The 512x768 size is specifically to accommodate for Radial Attention. Radial Attention gives you a pretty significant speed boost, so can be super worth using, but its very picky about resolution. Specifically, you need to have the total number of "video tokens" be divisible by 128, where tokens is (width / 16) x (height / 16) x (length + 3) / 4. The easiest way to get there, is a resolution where the width and height are both multiples of 128, and 512x768 is one such resolution, with a close enough aspect ratio to 720p, and a small enough size to work for most people. You can use 480p directly if you set frame length to 93. But with 512x768 (or any resolution with factors of 128) you can use whatever length you like.
I am using the older, slow prone lightning loras. I think I've tested the latest distil ones enough that I can suggest those now. There's been a large number of different speedup loras, and not always obvious documentation on which ones work with which base models, so testing there has been a bit bearish. I don't recommend using most existing variants of the distil loras, since they do seem to give subpar results in my testing.
The 24 fps is an outright mistake. I got confused by the documentation, thinking all of Wan 2.2 was 24 fps, not just the 5B model. I did leave it that way, because it does incidentally "fix" the slow motion issue. At some point, I'll create an updated version with the newer loras and and the correct fps, since then you'll get proper 5 second videos.
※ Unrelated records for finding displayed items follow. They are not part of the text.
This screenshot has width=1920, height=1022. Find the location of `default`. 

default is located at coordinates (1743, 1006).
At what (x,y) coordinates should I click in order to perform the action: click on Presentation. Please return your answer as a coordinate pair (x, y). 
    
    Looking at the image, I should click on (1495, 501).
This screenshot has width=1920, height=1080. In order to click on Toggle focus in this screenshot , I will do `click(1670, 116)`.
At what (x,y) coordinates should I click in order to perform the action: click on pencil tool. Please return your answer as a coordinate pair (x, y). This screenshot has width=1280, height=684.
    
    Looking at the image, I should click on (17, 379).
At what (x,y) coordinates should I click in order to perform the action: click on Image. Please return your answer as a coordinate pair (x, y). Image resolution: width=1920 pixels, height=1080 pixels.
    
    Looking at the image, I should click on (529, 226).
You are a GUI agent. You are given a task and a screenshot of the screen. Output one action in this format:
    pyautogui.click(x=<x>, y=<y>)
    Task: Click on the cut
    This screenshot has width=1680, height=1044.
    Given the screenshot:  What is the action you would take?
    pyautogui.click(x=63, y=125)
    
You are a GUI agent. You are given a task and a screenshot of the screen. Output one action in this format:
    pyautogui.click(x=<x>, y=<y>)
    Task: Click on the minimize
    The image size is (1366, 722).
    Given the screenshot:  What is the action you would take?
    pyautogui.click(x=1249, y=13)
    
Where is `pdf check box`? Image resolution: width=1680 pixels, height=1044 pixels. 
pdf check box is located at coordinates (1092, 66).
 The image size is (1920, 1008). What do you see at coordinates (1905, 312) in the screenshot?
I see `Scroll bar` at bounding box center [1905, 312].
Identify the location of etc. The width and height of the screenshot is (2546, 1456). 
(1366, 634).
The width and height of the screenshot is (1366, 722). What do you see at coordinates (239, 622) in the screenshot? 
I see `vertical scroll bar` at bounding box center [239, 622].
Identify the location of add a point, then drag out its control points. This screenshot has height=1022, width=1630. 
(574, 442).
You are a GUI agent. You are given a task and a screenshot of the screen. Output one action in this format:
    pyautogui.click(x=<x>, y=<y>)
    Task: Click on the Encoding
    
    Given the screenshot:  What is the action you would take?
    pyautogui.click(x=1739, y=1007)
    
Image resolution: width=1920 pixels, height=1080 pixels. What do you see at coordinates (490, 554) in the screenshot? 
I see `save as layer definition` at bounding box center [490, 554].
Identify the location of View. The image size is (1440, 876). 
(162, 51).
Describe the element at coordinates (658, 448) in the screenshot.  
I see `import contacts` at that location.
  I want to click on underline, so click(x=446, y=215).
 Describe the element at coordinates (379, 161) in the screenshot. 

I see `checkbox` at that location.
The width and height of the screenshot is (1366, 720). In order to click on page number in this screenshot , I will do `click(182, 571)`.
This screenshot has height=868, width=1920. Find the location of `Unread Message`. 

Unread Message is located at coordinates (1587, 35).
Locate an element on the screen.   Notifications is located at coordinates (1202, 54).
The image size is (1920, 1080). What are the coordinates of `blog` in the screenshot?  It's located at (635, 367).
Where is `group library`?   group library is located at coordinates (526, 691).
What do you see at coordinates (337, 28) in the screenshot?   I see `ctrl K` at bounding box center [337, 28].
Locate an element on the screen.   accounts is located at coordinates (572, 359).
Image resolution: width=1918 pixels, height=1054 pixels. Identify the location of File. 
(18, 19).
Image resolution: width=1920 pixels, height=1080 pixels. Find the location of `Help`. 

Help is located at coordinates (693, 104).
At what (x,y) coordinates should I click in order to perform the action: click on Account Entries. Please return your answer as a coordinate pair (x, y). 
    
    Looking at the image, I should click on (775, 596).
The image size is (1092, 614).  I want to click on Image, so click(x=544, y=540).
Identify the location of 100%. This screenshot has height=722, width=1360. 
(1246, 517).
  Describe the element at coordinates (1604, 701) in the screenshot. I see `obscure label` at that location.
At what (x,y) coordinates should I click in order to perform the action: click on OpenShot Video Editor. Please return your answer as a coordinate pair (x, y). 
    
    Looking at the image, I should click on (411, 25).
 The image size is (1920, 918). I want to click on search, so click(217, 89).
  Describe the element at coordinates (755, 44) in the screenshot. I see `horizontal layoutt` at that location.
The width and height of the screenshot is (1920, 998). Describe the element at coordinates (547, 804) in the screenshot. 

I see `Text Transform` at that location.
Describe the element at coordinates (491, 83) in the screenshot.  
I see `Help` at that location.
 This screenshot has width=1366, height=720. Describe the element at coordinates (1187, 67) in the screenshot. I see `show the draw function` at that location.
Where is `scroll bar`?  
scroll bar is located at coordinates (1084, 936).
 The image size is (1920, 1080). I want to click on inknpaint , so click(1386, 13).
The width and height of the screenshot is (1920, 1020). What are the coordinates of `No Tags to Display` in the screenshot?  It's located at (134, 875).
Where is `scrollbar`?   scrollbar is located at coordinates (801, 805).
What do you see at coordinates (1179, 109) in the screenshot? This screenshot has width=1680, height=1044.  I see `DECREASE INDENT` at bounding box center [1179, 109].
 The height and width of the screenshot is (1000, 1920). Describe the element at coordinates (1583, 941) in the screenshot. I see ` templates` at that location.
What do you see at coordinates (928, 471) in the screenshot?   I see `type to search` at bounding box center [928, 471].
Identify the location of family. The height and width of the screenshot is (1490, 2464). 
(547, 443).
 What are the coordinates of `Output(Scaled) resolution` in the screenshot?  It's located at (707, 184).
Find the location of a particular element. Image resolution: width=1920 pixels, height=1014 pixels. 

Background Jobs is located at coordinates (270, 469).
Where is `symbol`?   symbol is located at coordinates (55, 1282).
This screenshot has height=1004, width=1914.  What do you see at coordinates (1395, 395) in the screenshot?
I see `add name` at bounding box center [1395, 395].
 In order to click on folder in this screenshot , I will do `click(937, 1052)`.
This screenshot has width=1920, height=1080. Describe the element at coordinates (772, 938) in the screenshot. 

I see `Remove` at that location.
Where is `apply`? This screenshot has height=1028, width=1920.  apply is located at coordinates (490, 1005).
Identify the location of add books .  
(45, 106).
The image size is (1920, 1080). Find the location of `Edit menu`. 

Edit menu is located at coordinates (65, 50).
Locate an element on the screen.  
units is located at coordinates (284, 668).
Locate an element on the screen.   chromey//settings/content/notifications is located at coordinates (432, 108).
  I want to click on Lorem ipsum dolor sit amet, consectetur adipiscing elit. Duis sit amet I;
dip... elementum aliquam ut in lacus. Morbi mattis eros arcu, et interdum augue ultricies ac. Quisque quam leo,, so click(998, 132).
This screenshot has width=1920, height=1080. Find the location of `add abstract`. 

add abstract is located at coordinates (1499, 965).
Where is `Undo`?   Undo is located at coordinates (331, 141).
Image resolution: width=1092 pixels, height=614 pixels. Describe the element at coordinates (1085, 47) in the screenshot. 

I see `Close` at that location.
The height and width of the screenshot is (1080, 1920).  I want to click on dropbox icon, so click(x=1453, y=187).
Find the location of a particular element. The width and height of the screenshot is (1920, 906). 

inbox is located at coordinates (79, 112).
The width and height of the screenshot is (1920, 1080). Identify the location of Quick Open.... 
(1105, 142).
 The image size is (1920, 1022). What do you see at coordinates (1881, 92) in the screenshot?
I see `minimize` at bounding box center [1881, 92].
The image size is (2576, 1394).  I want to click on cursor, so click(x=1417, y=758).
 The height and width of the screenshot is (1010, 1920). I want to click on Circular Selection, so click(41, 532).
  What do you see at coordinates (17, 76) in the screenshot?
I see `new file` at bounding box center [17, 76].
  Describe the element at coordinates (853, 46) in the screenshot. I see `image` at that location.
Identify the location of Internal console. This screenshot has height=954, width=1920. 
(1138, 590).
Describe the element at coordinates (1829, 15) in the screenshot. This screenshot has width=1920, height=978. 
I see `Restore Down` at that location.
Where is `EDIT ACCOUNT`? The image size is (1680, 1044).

Thanks for the kind words, I try my best.
Well said!
Works great, but I can't get the Upscaler to work no matter what I do. I even tried taking the upscale down to 1 and the 5B model down to Q2 and it still fails. I think my machine just isn't powerful enough
To put it this way, this workflow works excellently on RTX 5060 Ti 16GB and 32GB RAM, but for stable operation you need to know one thing: use the setting in your ComfyUI --cache-none . This will clear the cache in your RAM before using the next model in the queue, which will significantly speed up video creation time and reduce system load.
where and how do I do this?
@Greth You can launch comfyui using run_nvidia_gpu.bat --cache-none BUT it will reloading models/nodes after every run instead I would recommend you to use RAM-Cleanup and VRAM-Cleanup (In Memory management nodes) at the end of workflow
I don't know why but all my video make a loop. But my loop count is set on "0"
Works great. 10 sec at 768x512 and 5 sec at 1152x768 on rtx4080 without issues
Where do you define the video length? All videos I generate are 3 seconds long
With the length value in WanImageToVideo node: 121=5s , 241=10s
Stupid question, but is the lower text prompt for negative?
The LoraLoaderModelOnly and Load VAE gives me a red box in the Upscale step. Cant figure out why. I have the correct model in the correct folder as per your information. Though you say 4 lora but link to only 3 in your information. Comfy Manager isnt reporting anything missing.
Got that working nevermind.
Anyway to speed up the final VAE Decode? Its stuck on there at 0% for what feels like forever, GPU running at 100% and the RAM at 20/32GB. I didnt touch any settings besides lower the framerate to 16 and 32 respectively. Using a 5070Ti.